Aslında size bir sır vereyim mi? Kitapta kültür çatışması yaşanır sanıyordum, çünkü filmini izlediğimde öyle bir his kaplamıştı içimi. Bu arada filmi de gerçekten çok başarılıydı. Ancak kitapta pek de bu tarz çatışmalara rastlamadım. Hayatın tek düze hâlinden bunalmış Profesör İrfan Beyin aslında hayatta daha büyük sorunları olan bu iki insanla karşılaşması insanın kafasında farklı düşünceler parıldamasına sebep oluyor. Siz nasıl düşünürsünüz bilmiyorum ama çoğumuz yediğimiz önümüzde yemediğimiz arkamızdayken hiçbir şeyden memnun olamıyor, mutluluk nedir bilmiyoruz. Şikayet ediyoruz. Yersiz depresyonlara giriyoruz. Ancak bazılarımızın daha büyük sorunları olduğu halde "Allah'ım, buna da şükür." diyebiliyor. Alakasız olabilir ama ben bu kitabı okuduğumda hayattan zevk almanın o kadar da zor olmadığını ve yaşadığımız hayata şükretmemiz gerektiğini anladım.

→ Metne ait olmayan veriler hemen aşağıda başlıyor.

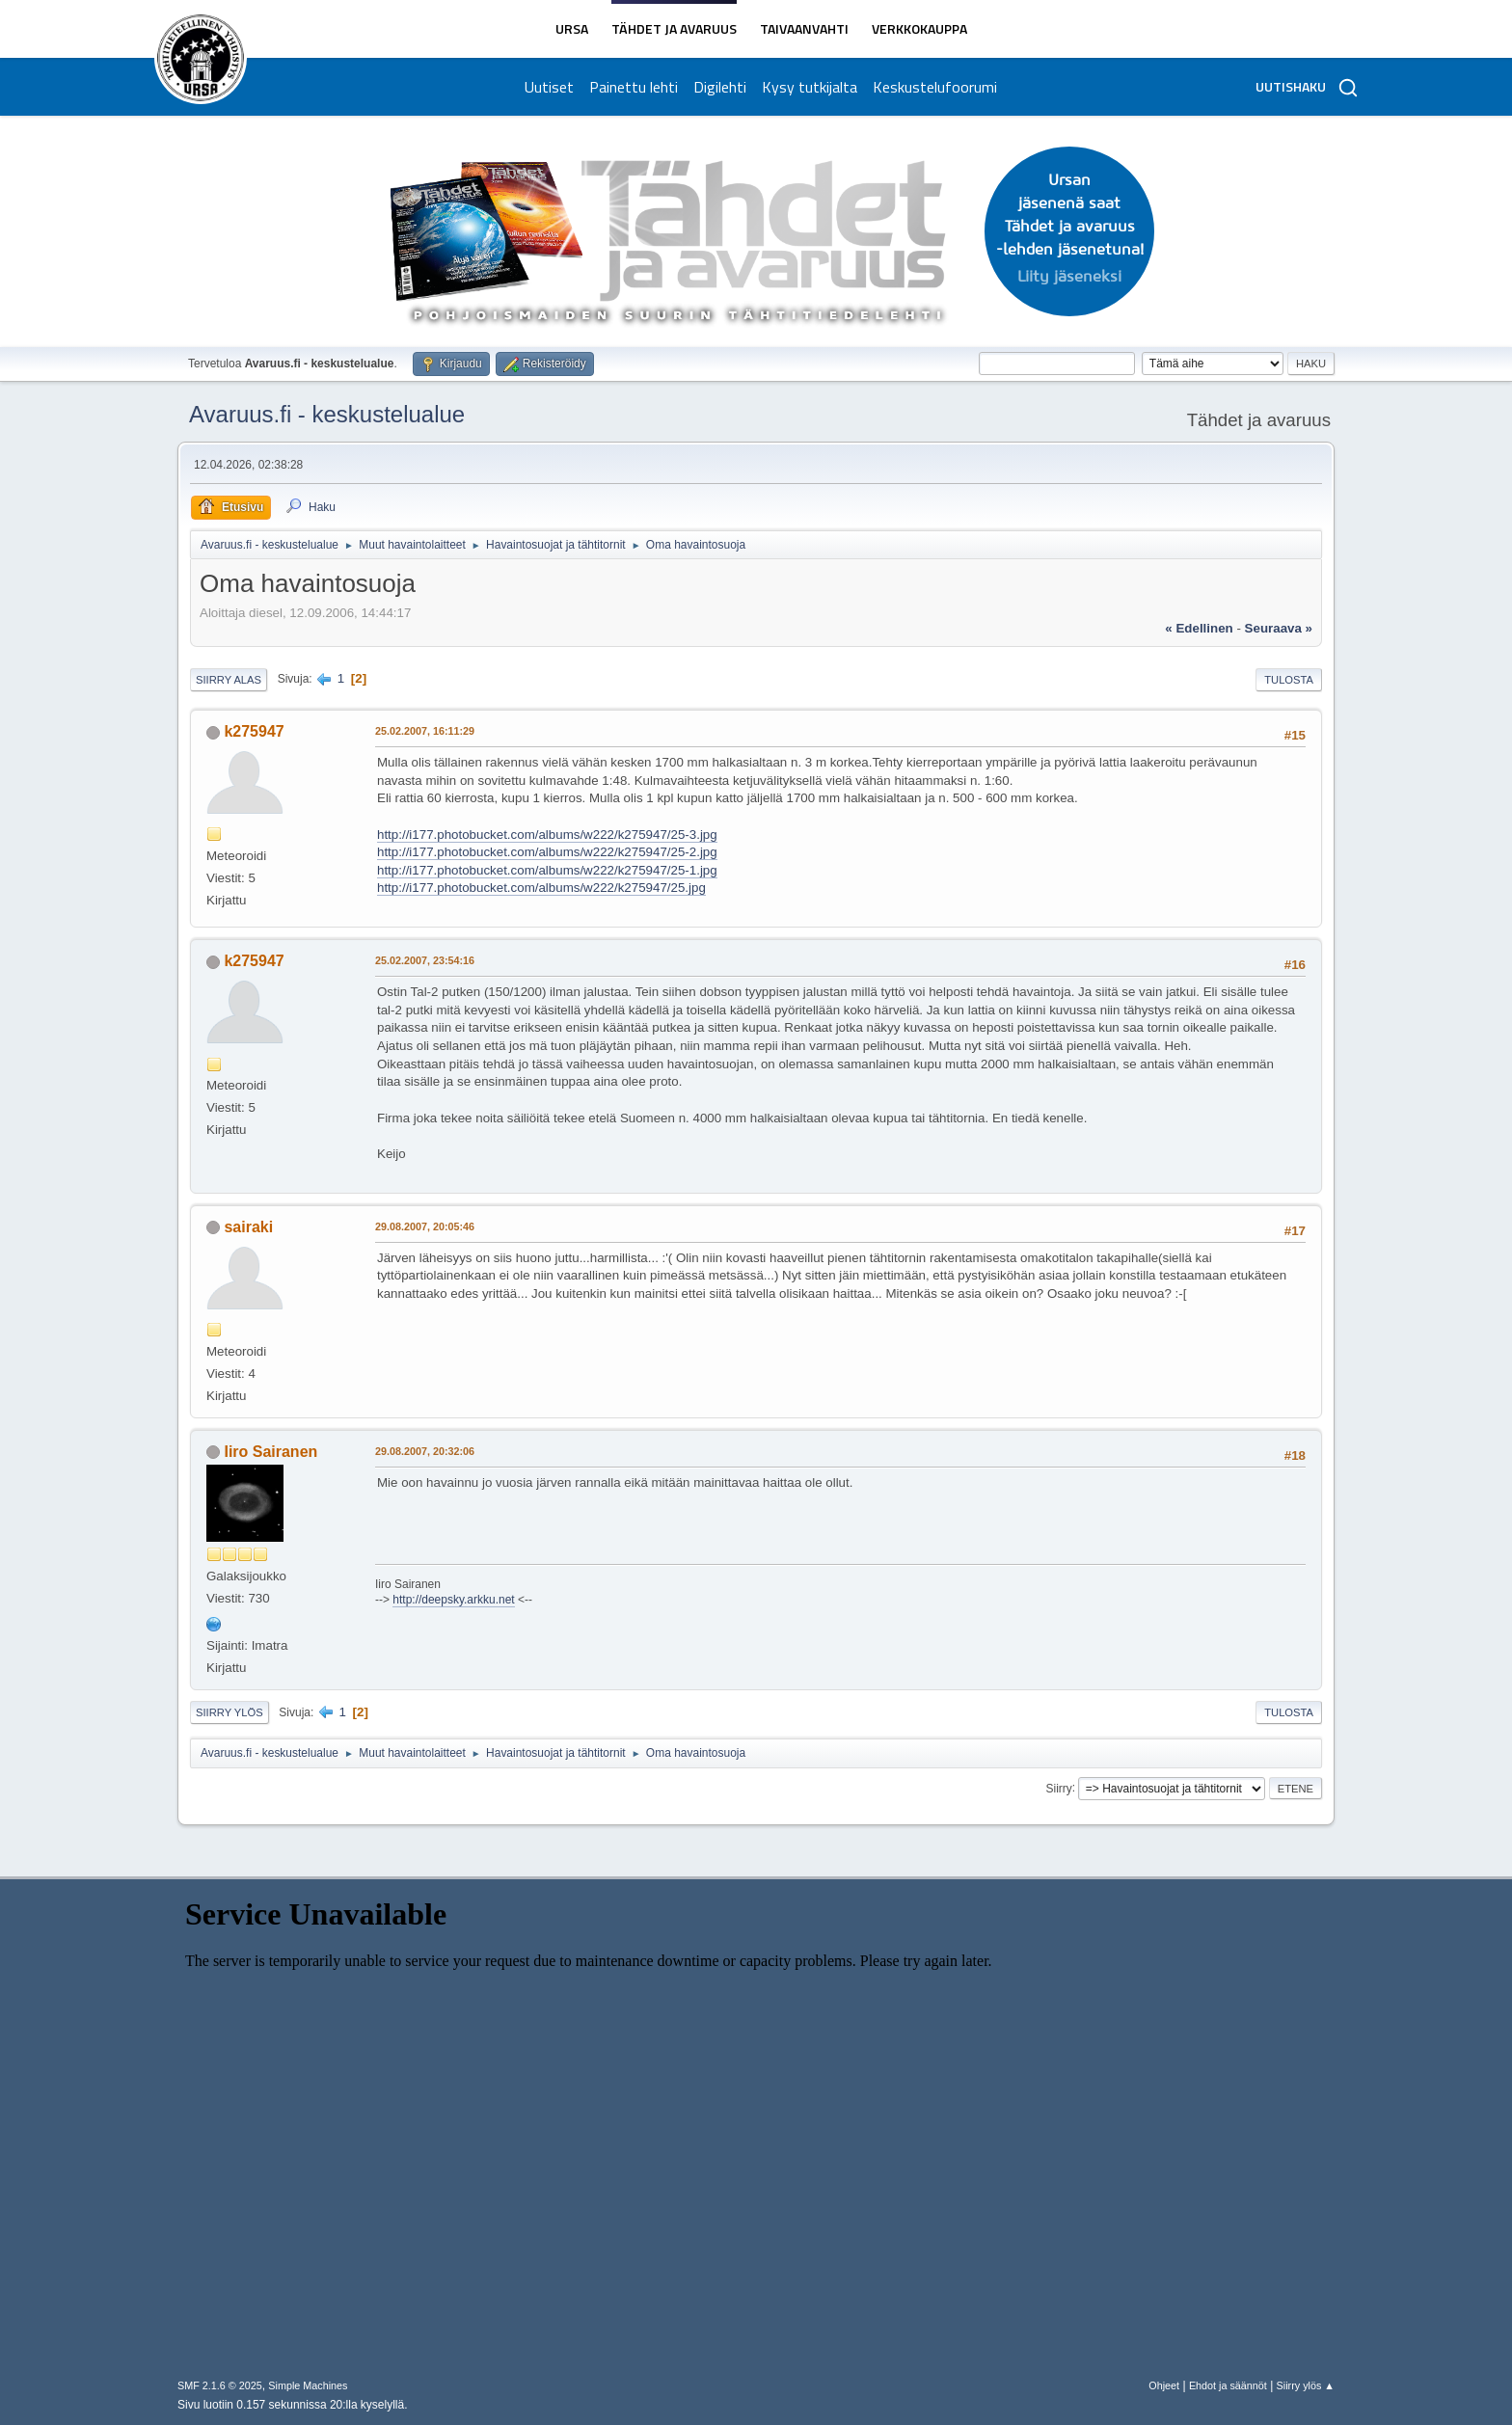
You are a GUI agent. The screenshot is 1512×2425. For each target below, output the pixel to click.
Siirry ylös (229, 1712)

Kitabın bendeki tek olumsuz yanı, ben kitabı okurken yer yer sıkıldım. Yani çok akıcı gelmedi bana. Belki de bana göre böyleydi sadece, biz uzun uzadıya detaylı betimlemelere, tasvirlere alışık değiliz ya, ondandır. Ancak gerçekten büyük dersler aldığım bir kitap oldu.